= TO DO =
Begin at the line where "Open the hamburger navigation menu" appears and reproduce exactly every line through the end of the data below, both included, skipping pictures.

BEGIN

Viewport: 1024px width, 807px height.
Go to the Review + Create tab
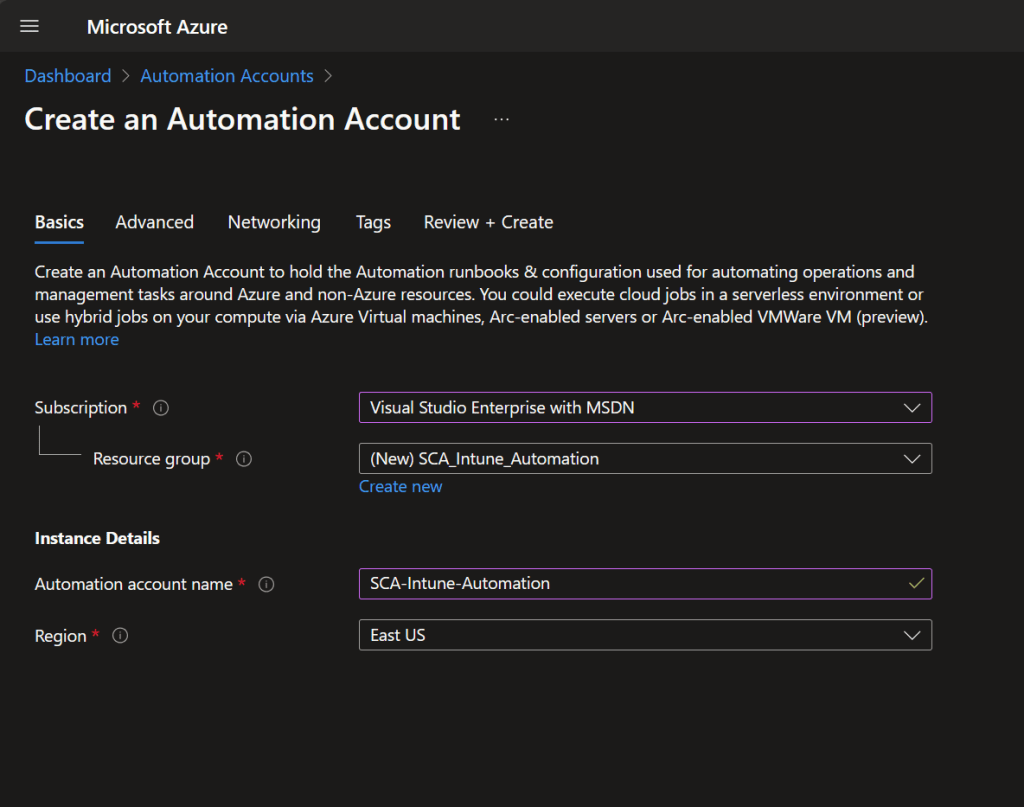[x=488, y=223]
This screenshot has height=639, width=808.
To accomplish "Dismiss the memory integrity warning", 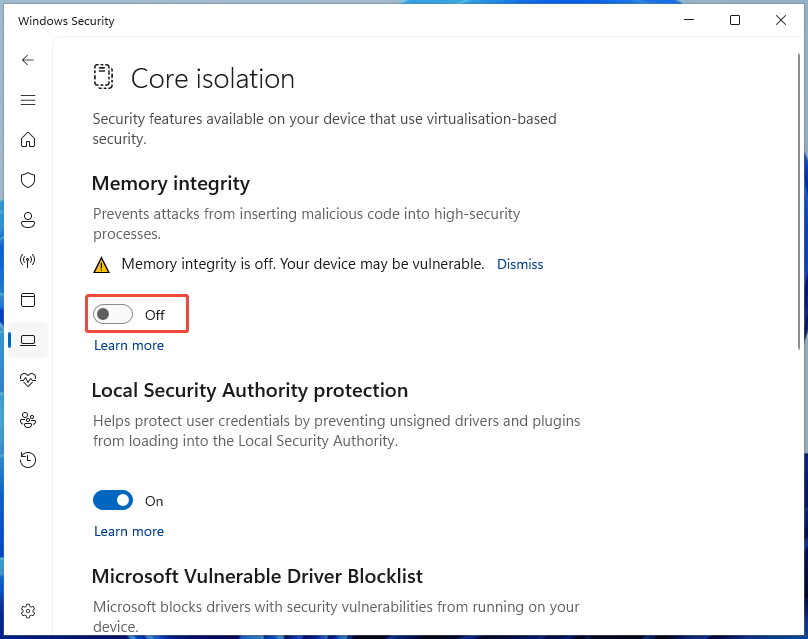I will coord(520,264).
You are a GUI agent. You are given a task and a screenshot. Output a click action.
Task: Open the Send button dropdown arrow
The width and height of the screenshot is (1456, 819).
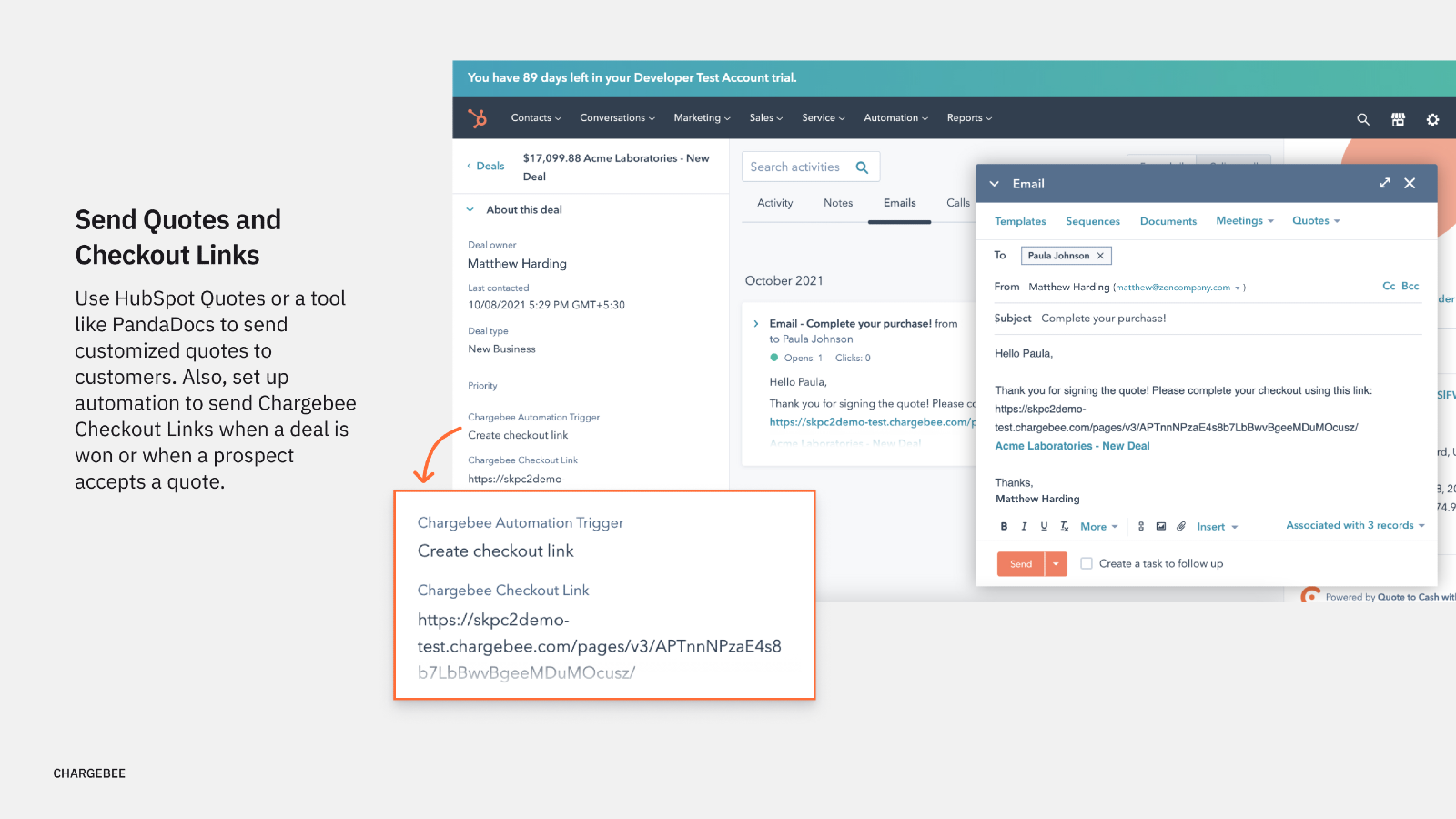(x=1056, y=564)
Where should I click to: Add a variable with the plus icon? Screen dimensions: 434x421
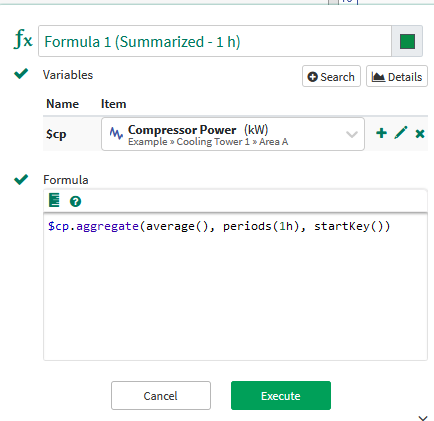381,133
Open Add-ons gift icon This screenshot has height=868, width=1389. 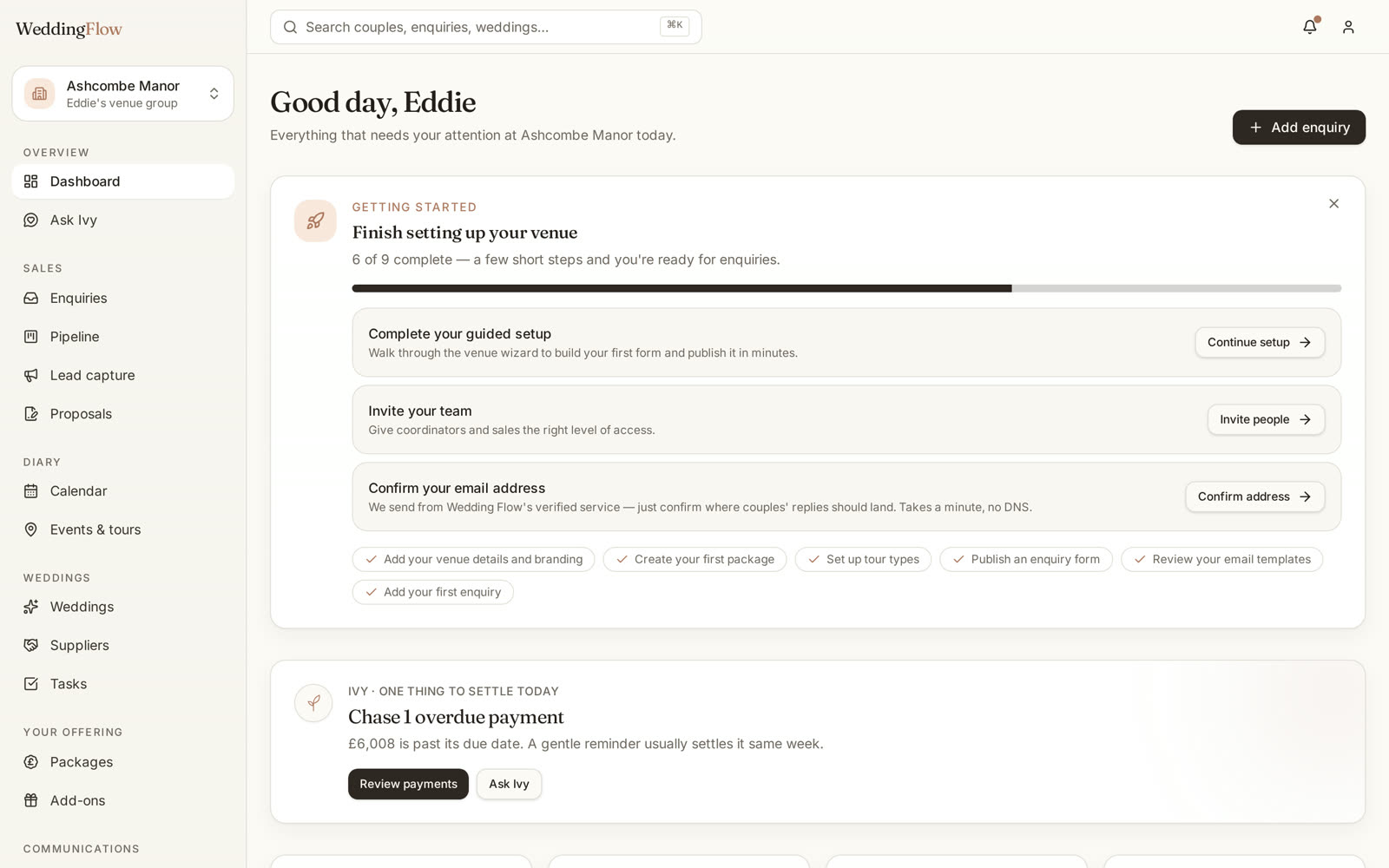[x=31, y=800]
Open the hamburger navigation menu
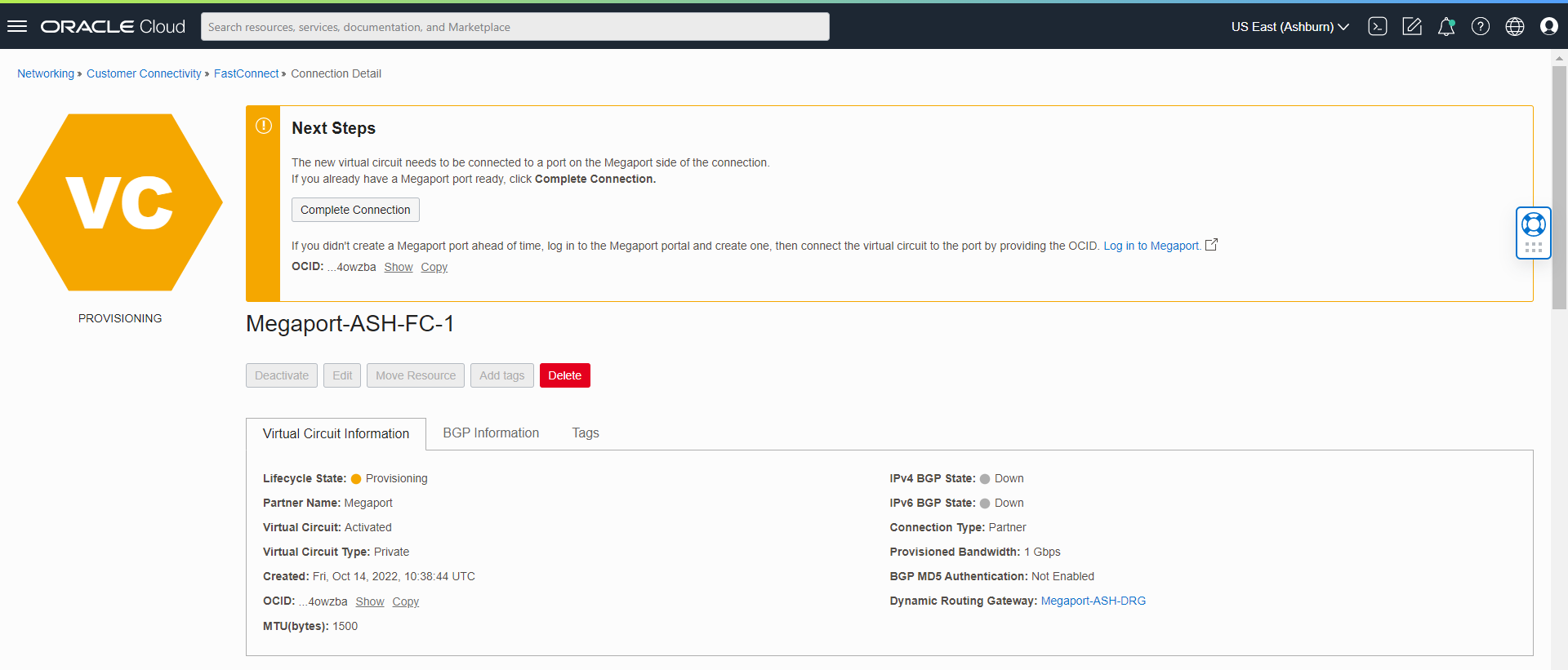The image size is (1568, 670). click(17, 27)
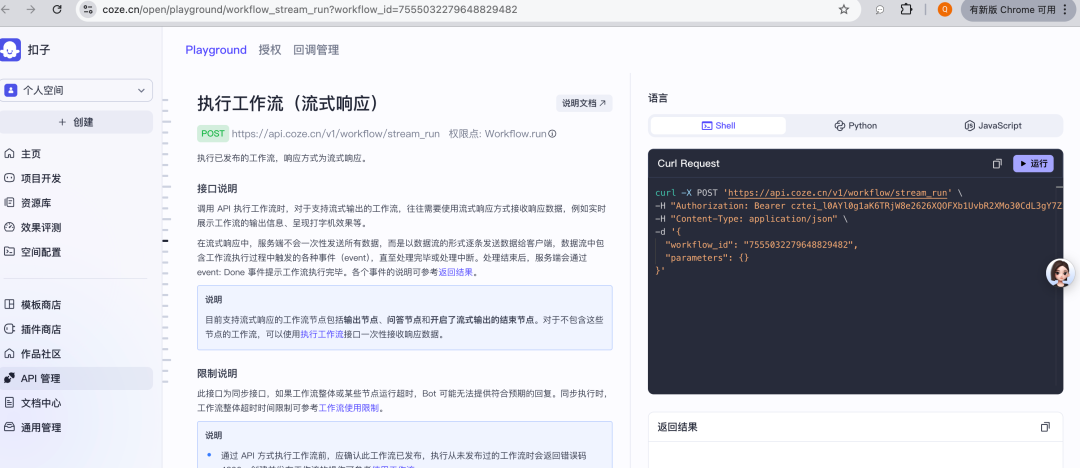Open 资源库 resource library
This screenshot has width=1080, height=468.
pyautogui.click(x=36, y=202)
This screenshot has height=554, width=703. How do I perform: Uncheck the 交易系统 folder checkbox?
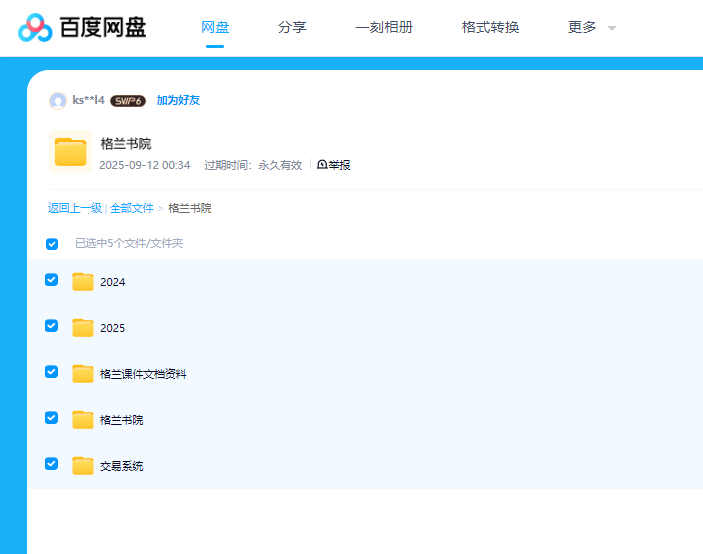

END

= TASK RESULT =
Open the hamburger navigation menu
The image size is (1568, 670). click(17, 27)
Open 资源库 resource library
This screenshot has width=1080, height=468.
pyautogui.click(x=36, y=202)
This screenshot has height=554, width=703. How do I perform: Uncheck the 交易系统 folder checkbox?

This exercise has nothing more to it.